Collected data

-------

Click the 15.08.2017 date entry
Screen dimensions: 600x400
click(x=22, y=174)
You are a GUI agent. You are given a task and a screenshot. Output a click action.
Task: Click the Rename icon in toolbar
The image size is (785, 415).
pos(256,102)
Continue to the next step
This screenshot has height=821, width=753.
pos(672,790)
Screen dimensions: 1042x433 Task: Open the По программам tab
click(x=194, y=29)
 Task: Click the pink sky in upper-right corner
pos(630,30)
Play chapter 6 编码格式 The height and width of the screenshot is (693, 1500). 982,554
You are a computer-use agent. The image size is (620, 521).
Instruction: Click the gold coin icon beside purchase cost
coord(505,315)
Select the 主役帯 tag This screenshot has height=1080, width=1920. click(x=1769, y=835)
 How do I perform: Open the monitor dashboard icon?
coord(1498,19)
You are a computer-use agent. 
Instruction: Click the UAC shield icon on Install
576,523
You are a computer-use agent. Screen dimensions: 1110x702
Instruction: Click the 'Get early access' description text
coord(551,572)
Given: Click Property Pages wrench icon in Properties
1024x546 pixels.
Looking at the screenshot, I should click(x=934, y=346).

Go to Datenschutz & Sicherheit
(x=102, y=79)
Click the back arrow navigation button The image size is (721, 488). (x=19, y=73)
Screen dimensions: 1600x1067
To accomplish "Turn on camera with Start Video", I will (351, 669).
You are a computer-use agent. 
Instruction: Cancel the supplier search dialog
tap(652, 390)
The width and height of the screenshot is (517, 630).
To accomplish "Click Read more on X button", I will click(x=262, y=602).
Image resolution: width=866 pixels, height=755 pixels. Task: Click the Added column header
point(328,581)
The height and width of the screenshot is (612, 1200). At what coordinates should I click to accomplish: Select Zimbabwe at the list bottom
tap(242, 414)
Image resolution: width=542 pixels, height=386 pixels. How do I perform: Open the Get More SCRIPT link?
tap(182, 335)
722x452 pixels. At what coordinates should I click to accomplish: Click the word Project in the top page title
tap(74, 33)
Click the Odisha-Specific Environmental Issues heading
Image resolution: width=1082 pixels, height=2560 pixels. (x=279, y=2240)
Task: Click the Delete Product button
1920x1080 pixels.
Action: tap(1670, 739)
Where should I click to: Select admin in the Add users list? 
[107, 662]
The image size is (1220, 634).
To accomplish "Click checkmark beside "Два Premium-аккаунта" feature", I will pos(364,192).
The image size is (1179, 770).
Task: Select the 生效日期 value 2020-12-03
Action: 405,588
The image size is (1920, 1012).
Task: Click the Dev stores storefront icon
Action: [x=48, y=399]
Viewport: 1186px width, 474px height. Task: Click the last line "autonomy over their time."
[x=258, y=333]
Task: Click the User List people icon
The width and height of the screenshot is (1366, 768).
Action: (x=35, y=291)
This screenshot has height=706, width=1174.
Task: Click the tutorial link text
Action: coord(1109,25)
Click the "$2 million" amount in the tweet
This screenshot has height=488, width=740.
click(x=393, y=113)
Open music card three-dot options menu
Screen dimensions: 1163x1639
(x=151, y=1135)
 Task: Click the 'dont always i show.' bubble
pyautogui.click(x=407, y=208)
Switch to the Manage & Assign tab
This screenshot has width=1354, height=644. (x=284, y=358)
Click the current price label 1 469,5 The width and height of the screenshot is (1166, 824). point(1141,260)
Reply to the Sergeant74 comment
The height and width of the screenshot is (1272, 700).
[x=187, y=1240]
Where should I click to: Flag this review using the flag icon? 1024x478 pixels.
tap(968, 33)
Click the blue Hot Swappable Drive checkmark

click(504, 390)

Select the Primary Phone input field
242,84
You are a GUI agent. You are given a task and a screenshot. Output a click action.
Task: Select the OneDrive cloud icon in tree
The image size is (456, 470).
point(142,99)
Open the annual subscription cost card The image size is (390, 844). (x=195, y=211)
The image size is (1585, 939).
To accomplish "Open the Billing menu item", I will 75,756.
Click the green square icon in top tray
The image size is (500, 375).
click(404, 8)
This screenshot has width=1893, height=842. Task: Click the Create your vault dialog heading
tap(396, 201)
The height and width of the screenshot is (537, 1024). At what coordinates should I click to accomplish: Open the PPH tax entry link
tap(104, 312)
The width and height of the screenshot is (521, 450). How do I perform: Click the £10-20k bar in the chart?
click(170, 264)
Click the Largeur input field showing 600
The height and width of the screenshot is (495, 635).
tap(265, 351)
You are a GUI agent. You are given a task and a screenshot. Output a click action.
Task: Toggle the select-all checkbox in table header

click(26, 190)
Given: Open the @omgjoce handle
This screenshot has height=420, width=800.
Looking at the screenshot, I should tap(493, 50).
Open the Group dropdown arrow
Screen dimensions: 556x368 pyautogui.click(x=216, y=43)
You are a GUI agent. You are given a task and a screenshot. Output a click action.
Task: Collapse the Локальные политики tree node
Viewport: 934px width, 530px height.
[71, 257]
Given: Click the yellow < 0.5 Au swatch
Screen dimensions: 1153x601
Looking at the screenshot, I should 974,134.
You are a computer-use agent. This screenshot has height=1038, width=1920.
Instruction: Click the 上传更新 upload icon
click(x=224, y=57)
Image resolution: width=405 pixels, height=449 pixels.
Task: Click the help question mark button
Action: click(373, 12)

-------

#### [Description of the task]
Output the data exactly, from the first line through the line that holds "Task: Click the Rename icon in toolbar", so that no later line appears.

#### [Solved problem]
Click the 15.08.2017 date entry
Screen dimensions: 600x400
click(x=22, y=174)
You are a GUI agent. You are given a task and a screenshot. Output a click action.
Task: Click the Rename icon in toolbar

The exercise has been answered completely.